> Set task
Rescale the entries from the start through the line containing "tap(42, 28)", repeating those lines with requests included. Multiply every coordinate in the answers by 1.1 and round it to a whole number, halves up. Leave the pictures out.

> Entries shown
┄┄┄┄┄┄┄┄┄┄┄┄┄┄┄┄┄┄┄┄

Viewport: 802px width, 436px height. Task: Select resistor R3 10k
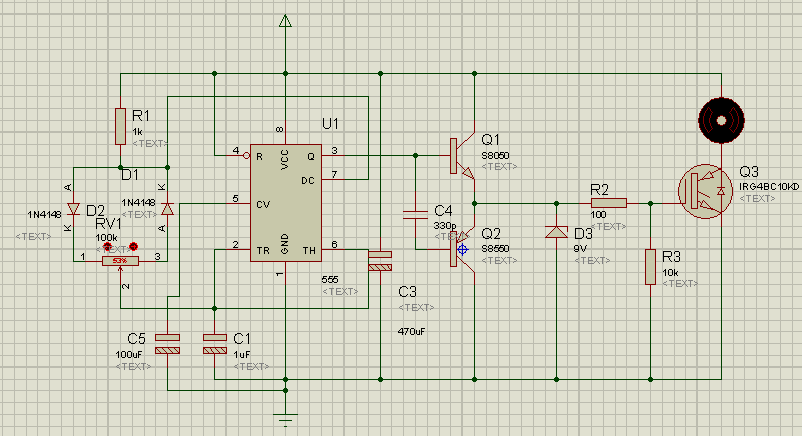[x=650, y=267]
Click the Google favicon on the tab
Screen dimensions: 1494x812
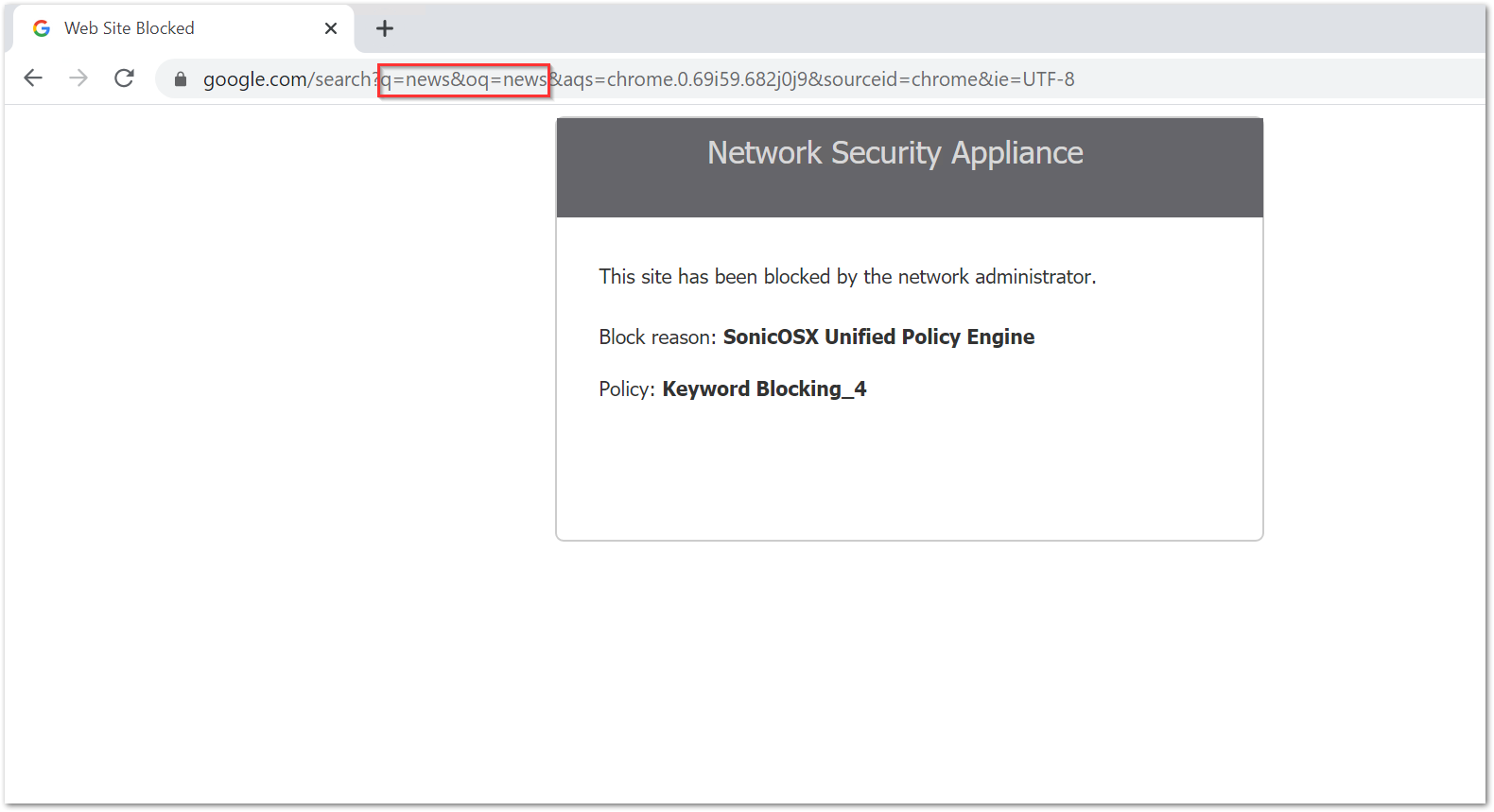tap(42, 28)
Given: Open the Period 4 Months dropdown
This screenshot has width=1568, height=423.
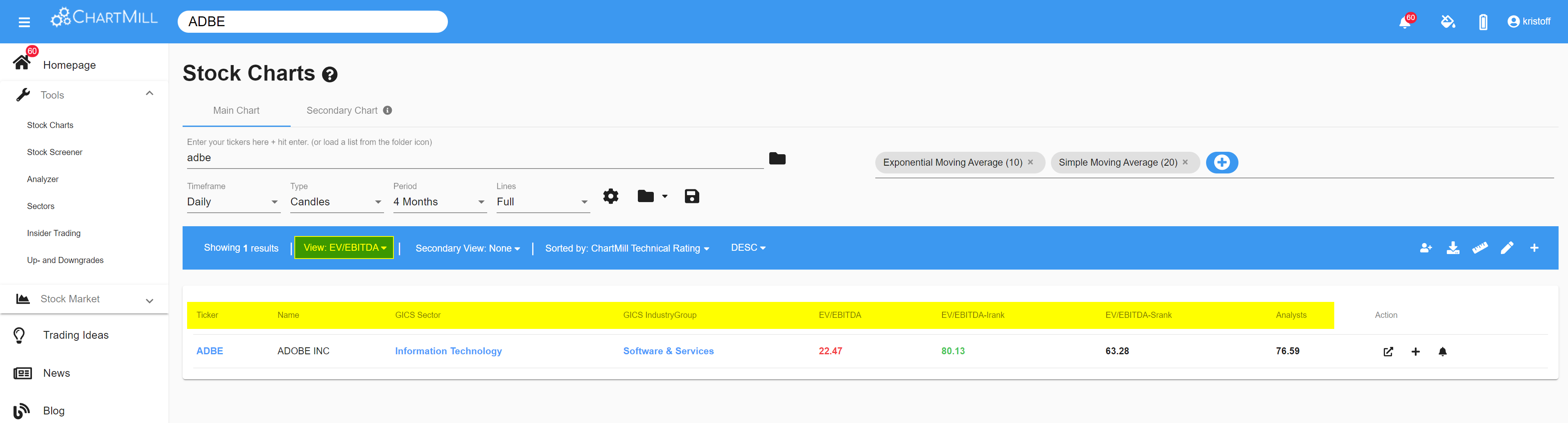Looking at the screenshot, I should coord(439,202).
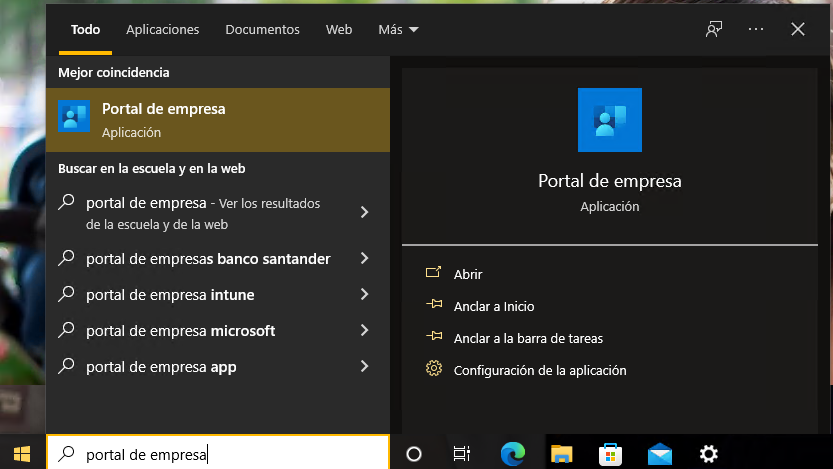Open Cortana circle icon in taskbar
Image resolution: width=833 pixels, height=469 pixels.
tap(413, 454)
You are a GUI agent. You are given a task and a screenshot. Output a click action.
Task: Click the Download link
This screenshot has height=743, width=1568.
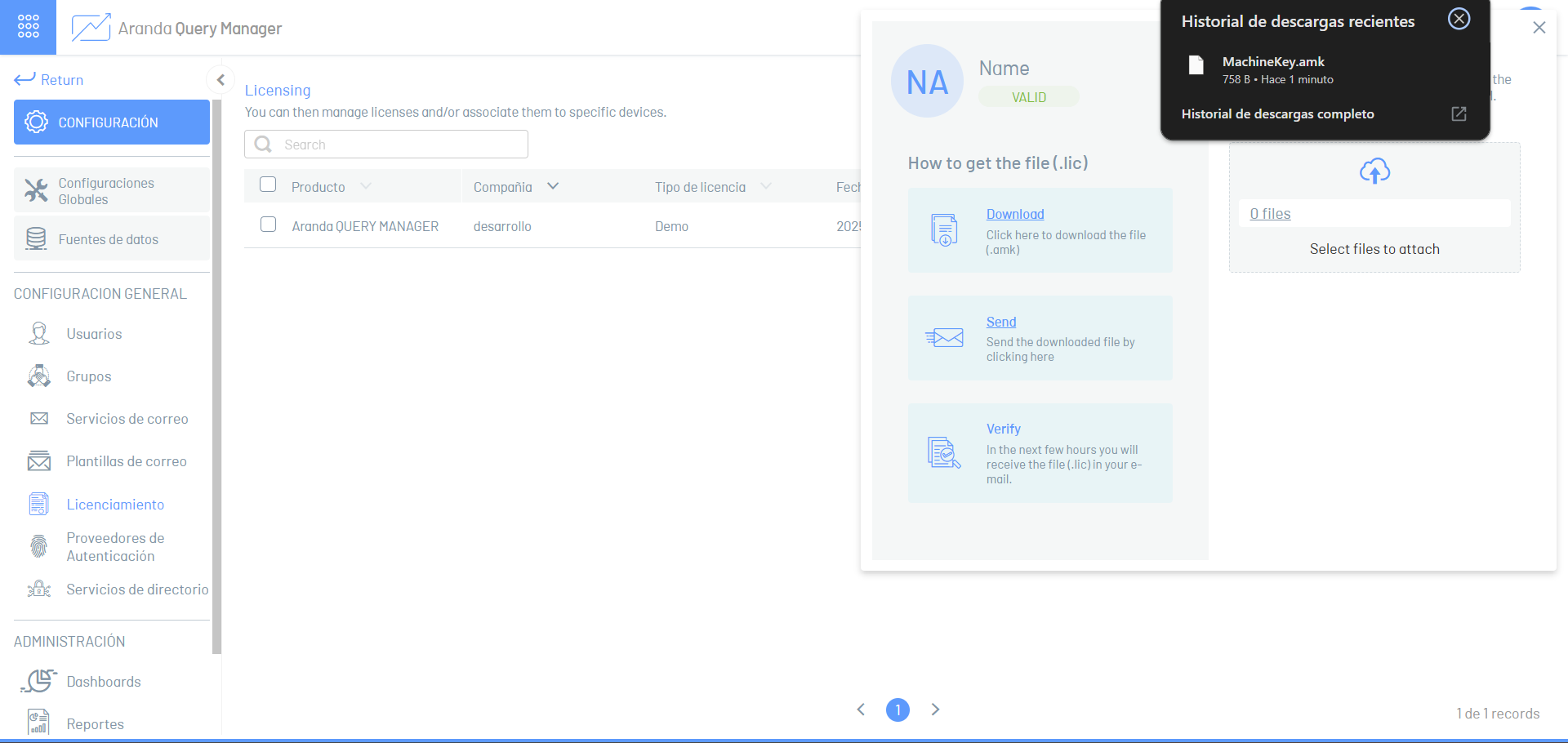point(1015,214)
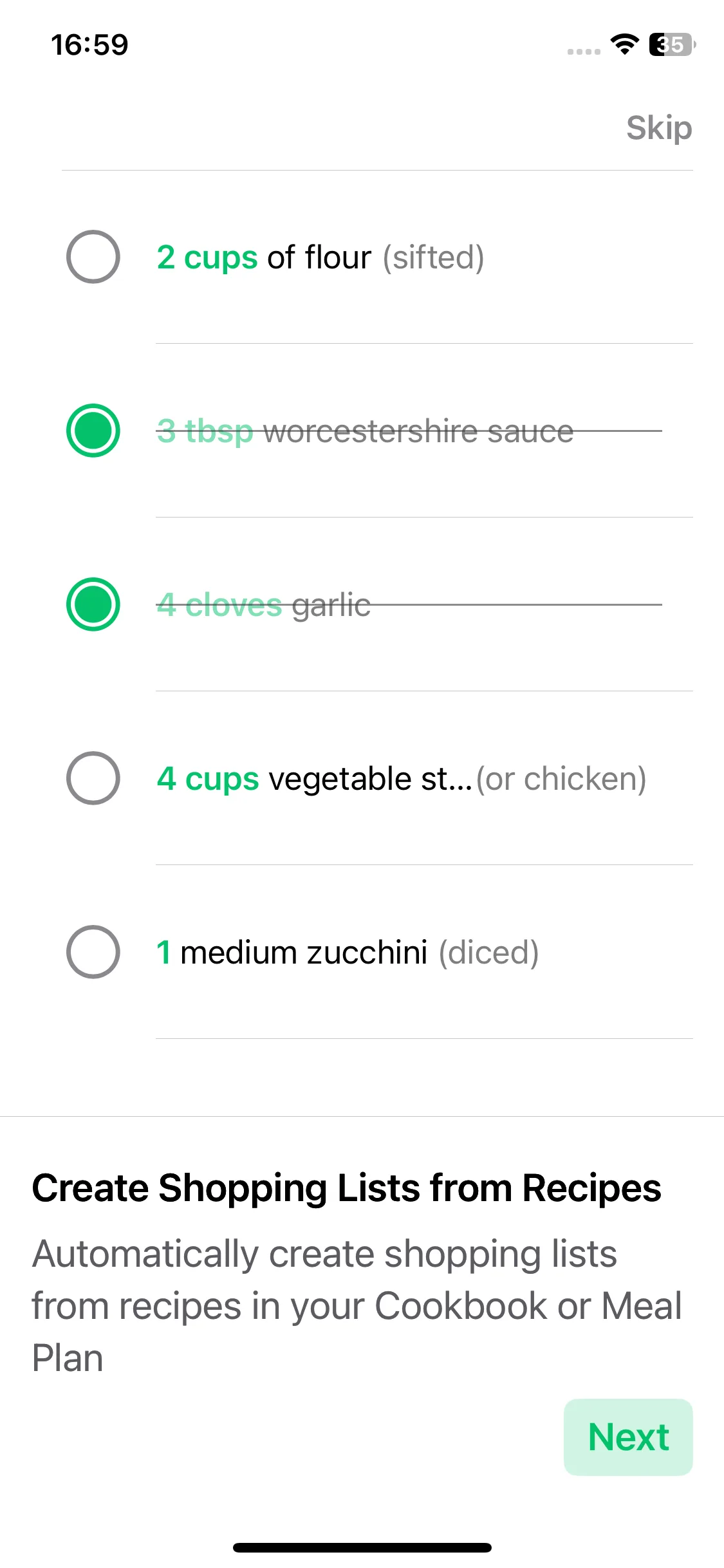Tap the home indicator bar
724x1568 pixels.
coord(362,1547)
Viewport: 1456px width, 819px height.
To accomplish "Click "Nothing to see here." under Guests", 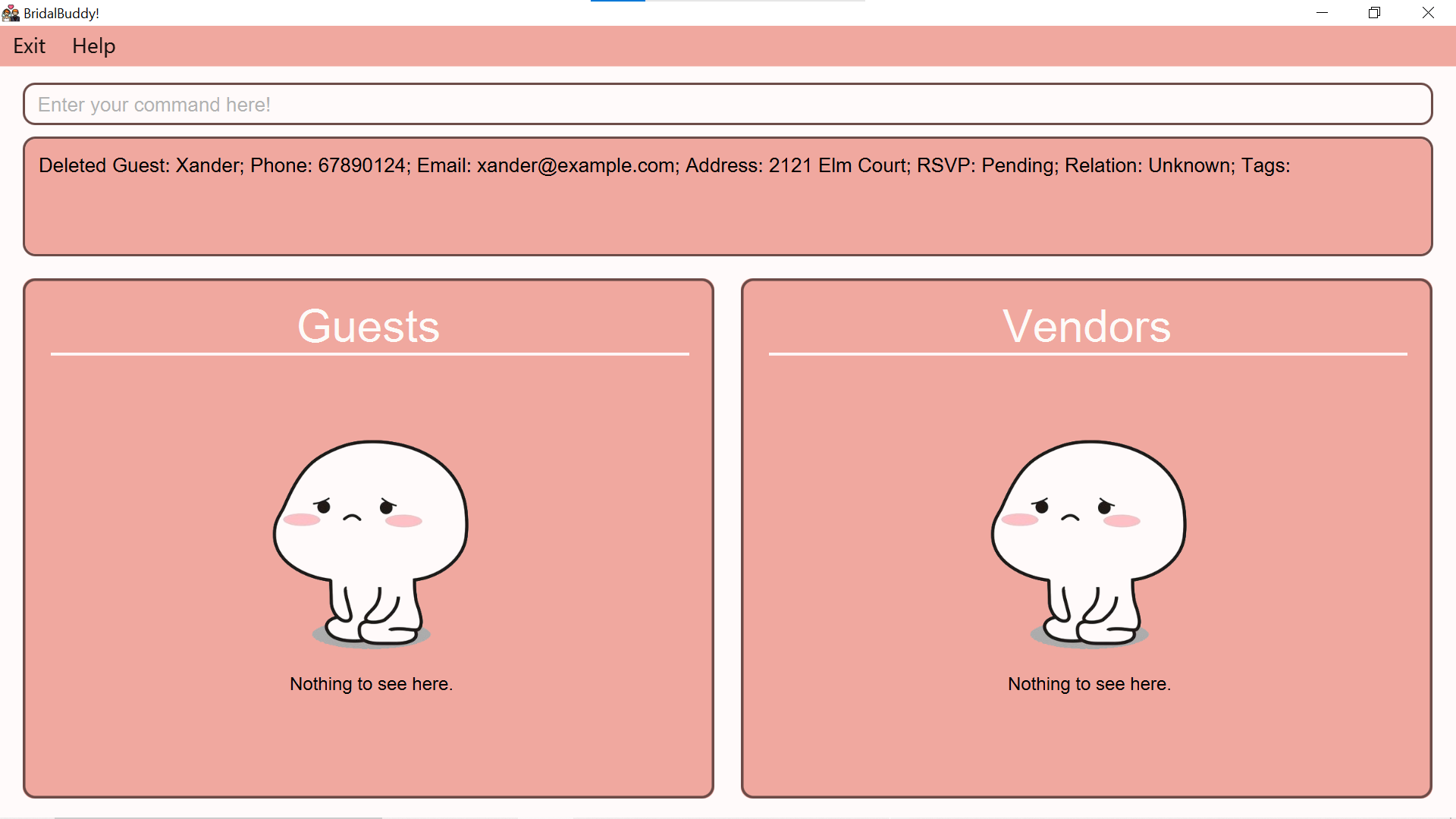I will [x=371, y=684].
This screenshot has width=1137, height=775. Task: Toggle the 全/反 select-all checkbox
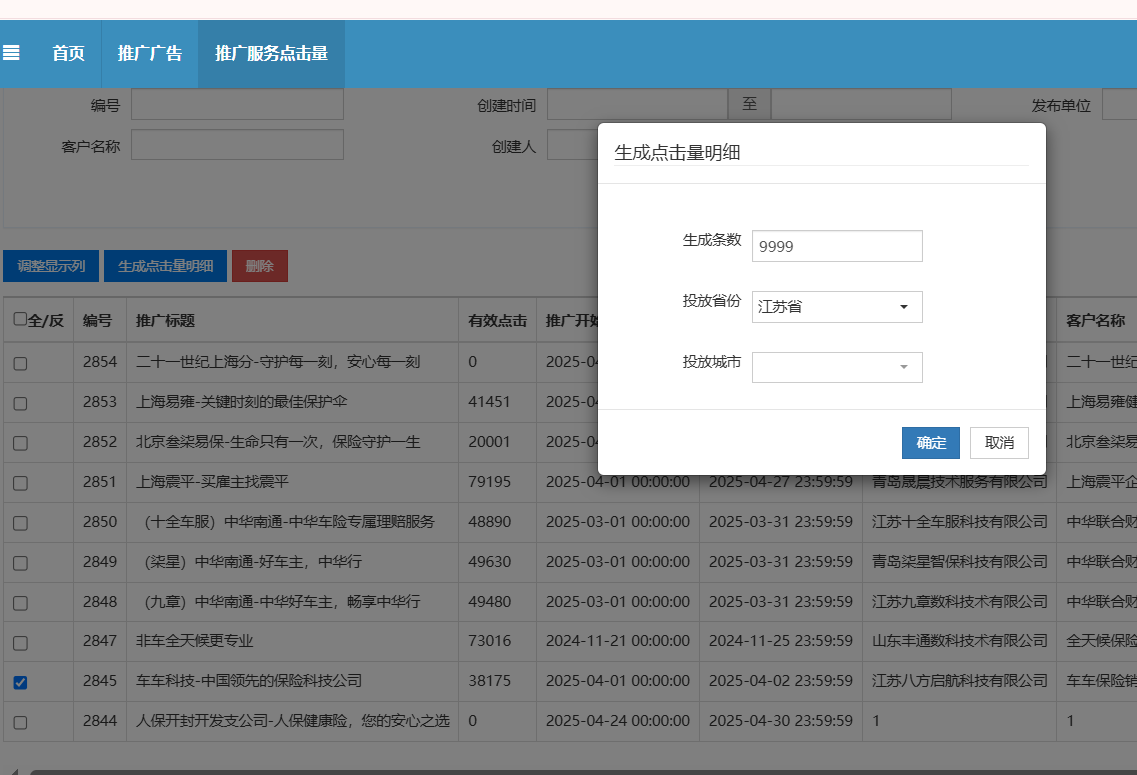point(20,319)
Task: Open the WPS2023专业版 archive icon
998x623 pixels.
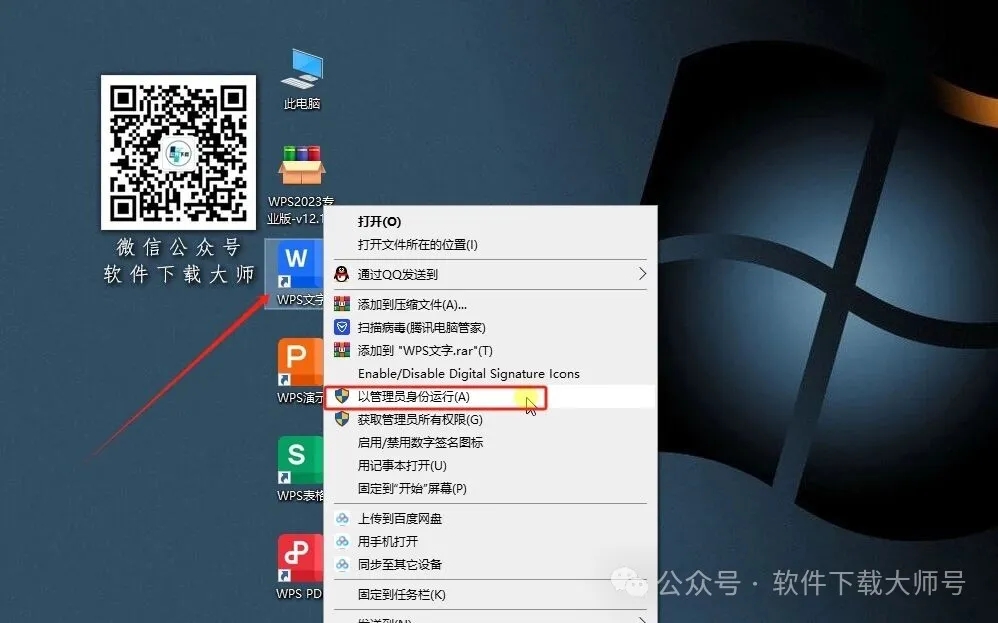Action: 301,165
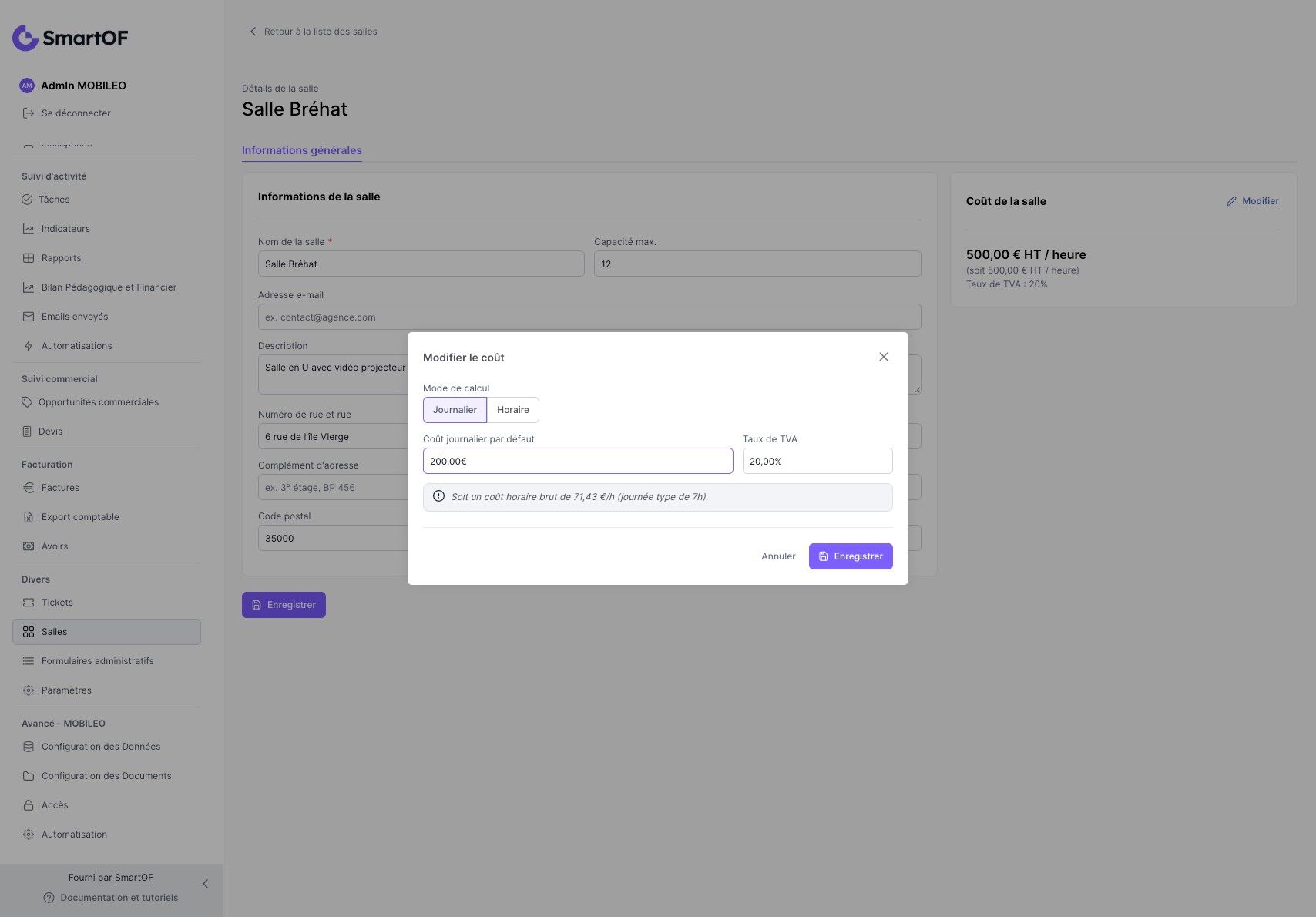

┄┄┄┄┄┄┄┄┄┄┄┄┄┄┄┄┄┄┄┄

> Exercise answer
Viewport: 802px width, 436px height. Task: Select resistor R3 10k
[x=715, y=294]
Click the Google favicon on the tab
Screen dimensions: 1494x812
tap(46, 31)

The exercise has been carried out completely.